**Source passage**
Why does sodium matter? Too much of it can increase blood pressure and make the kidneys work harder. High blood pressure is a leading cause of stroke, heart attack, heart failure, kidney disease, and more. Current recommendations urge us to consume less than 2,300 milligrams (mg) of sodium a day, equivalent to about a teaspoon of table salt. The bar is set lower—1,500 mg a day—for those with cardiovascular disease or high blood pressure. Yet the average American takes in about 3,400 mg a day.
Harvard researchers recently conducted a study that assessed the cumulative health effects of excess sodium. They estimated that excess sodium accounts for the 2.3 million deaths each year around the world. The U.S. ranked 19th out of the 30 largest countries, with 429 deaths per million adults due to taking in too much sodium. That represents one in 10 U.S. deaths due to heart attack, stroke, and other cardiovascular diseases.
Counting the milligrams
For the JAMA Internal Medicine study, researchers with the Center for Science in the Public Interest (CSPI) in Washington, DC, evaluated the sodium in 78 foods served at fast food and chain restaurants between 2005 and 2011, collecting nutritional information from the company websites. They did the same for foods plucked from shelves at stores in Washington, DC, and at one Walmart in Elverston, Pennsylvania.
The average sodium in chain restaurant items increased 2.6% between 2005 and 2011. In packaged foods, it fell on average 3.5%. The sodium in some products fell as much as 30%, although a greater number increased by more than 30%.
Food manufacturers have developed lower-sodium foods—none of which were included in the JAMA Internal Medicine study—and have reduced sodium in other products. So far these efforts, plus continuing public education campaigns, have failed to change this sobering fact: the average American still takes in far more sodium that their bodies need.

**Task requirements**
1 - Retype the section of the passage on sodium that begins at the words "The average sodium" and stops after "their bodies need.".
2 - Answer these questions from the passage on sodium.
(a) What daily sodium limit is set for people with cardiovascular disease or high blood pressure?
(b) How many foods from fast food and chain restaurants did the CSPI researchers evaluate?
(c) By how much did the average sodium in packaged foods fall between 2005 and 2011?

**Source material**
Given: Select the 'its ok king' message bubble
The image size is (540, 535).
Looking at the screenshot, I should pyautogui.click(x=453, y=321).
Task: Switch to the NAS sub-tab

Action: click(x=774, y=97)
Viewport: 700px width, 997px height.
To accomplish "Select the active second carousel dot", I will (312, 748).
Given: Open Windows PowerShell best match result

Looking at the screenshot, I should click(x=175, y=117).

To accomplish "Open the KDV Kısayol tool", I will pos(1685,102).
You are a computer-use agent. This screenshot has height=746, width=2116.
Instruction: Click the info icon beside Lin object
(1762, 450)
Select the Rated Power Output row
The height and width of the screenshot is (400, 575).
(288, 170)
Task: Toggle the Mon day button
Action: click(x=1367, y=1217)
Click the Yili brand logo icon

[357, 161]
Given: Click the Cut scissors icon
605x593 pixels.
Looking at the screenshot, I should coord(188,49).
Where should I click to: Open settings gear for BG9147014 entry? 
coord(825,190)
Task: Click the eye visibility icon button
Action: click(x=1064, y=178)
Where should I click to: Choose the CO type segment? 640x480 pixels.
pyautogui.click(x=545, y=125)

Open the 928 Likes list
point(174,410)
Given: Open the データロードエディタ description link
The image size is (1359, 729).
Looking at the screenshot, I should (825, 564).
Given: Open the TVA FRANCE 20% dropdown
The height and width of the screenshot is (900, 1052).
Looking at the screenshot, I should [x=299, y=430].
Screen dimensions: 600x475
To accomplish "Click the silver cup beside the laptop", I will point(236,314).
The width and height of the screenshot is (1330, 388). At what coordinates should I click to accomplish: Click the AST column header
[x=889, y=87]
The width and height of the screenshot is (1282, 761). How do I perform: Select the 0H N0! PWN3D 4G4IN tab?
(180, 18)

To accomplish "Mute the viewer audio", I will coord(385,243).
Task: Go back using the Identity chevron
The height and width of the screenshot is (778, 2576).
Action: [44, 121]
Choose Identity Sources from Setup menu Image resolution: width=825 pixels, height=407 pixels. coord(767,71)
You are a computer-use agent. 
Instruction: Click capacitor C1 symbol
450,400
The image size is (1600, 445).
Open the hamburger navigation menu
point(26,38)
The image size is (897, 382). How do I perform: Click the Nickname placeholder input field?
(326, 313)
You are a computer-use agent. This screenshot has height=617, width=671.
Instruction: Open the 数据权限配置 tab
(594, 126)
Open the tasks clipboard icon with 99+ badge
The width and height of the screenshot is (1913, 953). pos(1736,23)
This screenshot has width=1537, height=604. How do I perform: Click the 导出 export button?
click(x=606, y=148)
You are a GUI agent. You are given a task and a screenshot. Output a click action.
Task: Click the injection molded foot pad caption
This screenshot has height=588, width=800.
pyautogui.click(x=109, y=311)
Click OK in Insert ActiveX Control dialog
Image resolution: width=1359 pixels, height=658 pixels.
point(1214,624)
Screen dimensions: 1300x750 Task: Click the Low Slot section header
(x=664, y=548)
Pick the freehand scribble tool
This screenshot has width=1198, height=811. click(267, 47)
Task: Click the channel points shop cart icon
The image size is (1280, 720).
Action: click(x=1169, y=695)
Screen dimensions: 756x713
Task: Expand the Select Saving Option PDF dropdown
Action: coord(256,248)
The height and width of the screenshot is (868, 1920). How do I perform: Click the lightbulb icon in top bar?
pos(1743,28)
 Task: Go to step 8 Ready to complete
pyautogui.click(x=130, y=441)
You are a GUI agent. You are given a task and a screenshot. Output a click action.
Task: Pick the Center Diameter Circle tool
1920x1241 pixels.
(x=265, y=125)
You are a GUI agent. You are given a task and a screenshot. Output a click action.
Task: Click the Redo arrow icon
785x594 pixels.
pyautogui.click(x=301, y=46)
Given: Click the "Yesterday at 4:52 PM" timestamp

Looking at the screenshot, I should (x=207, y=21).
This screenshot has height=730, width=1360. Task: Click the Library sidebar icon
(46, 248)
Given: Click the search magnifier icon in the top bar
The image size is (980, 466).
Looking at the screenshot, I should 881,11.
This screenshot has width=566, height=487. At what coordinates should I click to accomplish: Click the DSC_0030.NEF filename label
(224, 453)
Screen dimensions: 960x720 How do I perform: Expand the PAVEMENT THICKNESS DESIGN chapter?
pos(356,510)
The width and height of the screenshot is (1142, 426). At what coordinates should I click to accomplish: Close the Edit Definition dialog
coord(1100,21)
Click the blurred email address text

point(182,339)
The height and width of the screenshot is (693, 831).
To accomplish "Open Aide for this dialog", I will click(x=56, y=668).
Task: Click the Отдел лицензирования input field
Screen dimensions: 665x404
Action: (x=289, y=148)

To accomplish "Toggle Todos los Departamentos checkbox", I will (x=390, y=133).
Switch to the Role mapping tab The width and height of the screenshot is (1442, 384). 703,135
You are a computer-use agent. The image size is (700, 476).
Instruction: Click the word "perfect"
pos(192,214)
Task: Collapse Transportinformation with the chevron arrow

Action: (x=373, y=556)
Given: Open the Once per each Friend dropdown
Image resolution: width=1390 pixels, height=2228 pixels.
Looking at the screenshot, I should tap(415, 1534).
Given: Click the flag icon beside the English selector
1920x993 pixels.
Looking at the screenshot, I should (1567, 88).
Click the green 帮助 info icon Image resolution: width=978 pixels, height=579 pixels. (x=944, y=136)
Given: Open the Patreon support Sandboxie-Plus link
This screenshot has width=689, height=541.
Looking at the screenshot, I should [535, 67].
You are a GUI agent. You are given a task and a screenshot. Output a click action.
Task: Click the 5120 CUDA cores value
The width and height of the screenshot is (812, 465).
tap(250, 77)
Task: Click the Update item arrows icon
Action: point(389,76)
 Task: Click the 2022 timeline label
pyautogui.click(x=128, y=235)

**Answers for each item**
1 -
The average sodium in chain restaurant items increased 2.6% between 2005 and 2011. In packaged foods, it fell on average 3.5%. The sodium in some products fell as much as 30%, although a greater number increased by more than 30%.
Food manufacturers have developed lower-sodium foods—none of which were included in the JAMA Internal Medicine study—and have reduced sodium in other products. So far these efforts, plus continuing public education campaigns, have failed to change this sobering fact: the average American still takes in far more sodium that their bodies need.

2 -
(a) 1,500 mg a day
(b) 78 foods
(c) 3.5%